Researchers spent four years gathering PBF data and have released a working paper detailing their findings.

From New Evidence on the Evolution and Landscape of Performance Funding for Higher Education:

Our findings confirm prior research indicating two waves of PBF adoption, the first in the 1990s and a later wave in the mid-2000s (Dougherty et al., 2016). But these first two waves are much smaller than the number of PBF adoptions following the Great Recession in the 2010s. We also find that within this broader trend, individual states are experimenting with PBF much more than prior research has indicated, with states adopting, suspending, abandoning, reimplementing, and altering PBF systems over time.

Although PBF has undergone major changes over the last two decades, it has become a mainstay of state higher education funding for public colleges and universities. An important contribution of our analysis is that we are able to quantify the role PBF plays in funding public higher education across states. In 2020, states budgeted an estimated $6.1 billion for performance funding in higher education, linking around 9% of total general fund appropriations to performance outcomes. Forty-one states have had PBF systems at some point, and 32 states currently allocate a portion of funds based on student outcomes.
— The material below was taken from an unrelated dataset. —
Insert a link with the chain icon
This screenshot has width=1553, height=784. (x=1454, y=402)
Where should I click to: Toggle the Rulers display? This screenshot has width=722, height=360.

Despite its increasing prevalence across states, we find performance funding is still a relatively weak policy lever in most states, with half of states tying less than 7% of funds for both the two- and four-year sector to performance in 2020 and states often including stop-loss or hold harmless provisions that prevent institutions from losing more than a small amount of funds based on performance.

Our findings show that equity bonuses existed in some early PBF policies and in some cases were stronger than current PBF systems. Equity metrics have become a common feature of PBF, with most PBF states including equity metrics; however, how states define equity varies considerably. Race-focused metrics are not included in equity provisions as often as metrics targeting low-income students, possibly reflecting policymakers’ hesitance to explicitly include race in higher education funding formulas (Gándara, 2020). Less than half of two-year PBF systems and 70% of four-year PBF systems link state funding to colleges’ enrollment and/or graduation of racially minoritized students.